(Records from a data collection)
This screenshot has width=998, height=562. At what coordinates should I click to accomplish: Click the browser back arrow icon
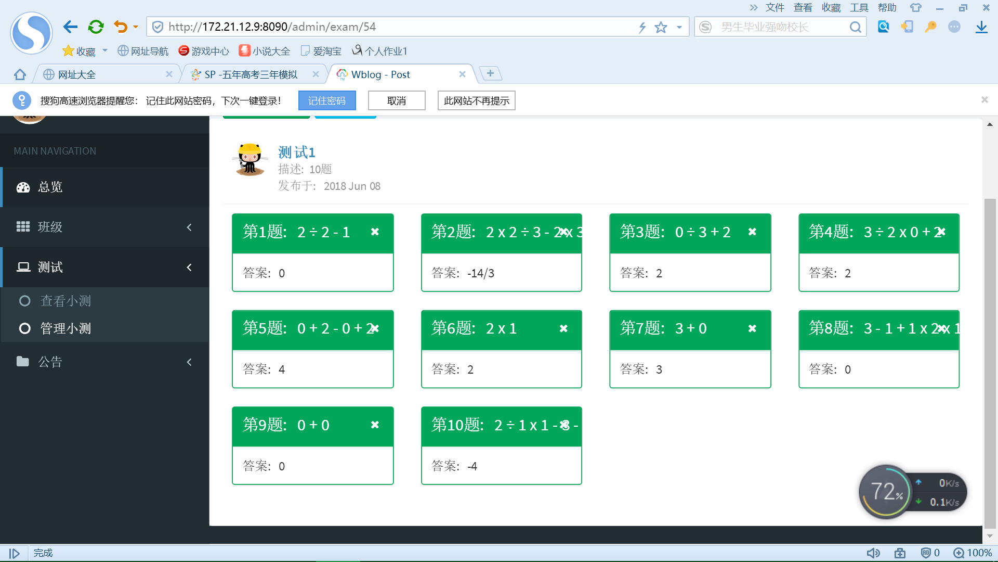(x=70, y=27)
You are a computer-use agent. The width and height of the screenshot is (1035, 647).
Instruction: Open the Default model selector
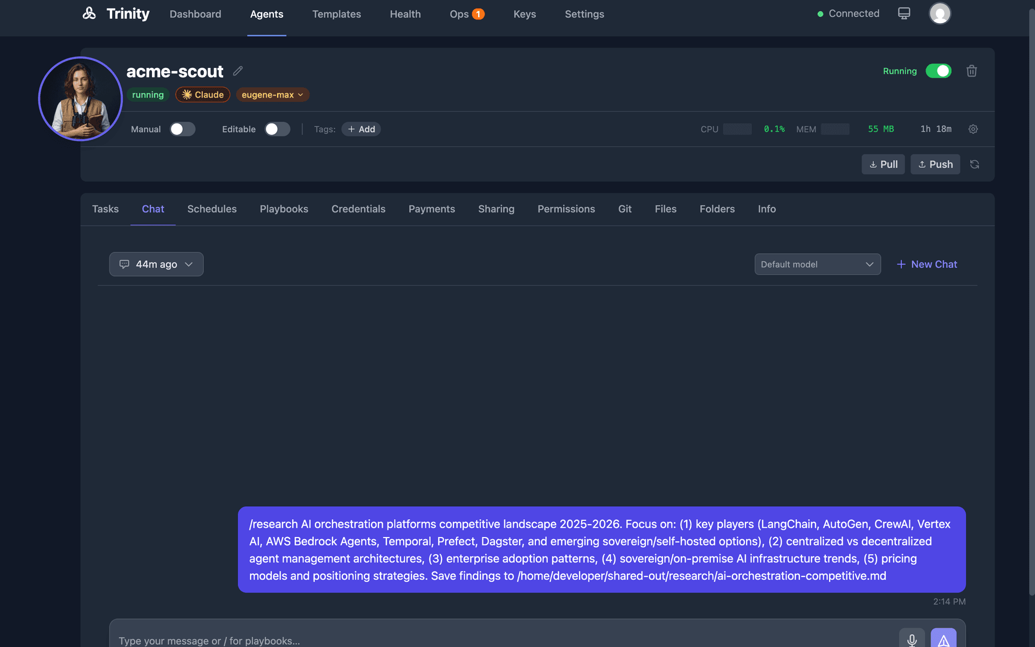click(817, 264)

### WORK TO COMPLETE
Every entry must be reproduced exactly, with the images left out.

### ANSWER BOX
This screenshot has width=998, height=562. At what coordinates should I click to accomplish: Click the browser back arrow icon
(x=70, y=27)
You are a computer-use agent. The width and height of the screenshot is (1035, 647).
Instruction: Open the Default model selector
click(817, 264)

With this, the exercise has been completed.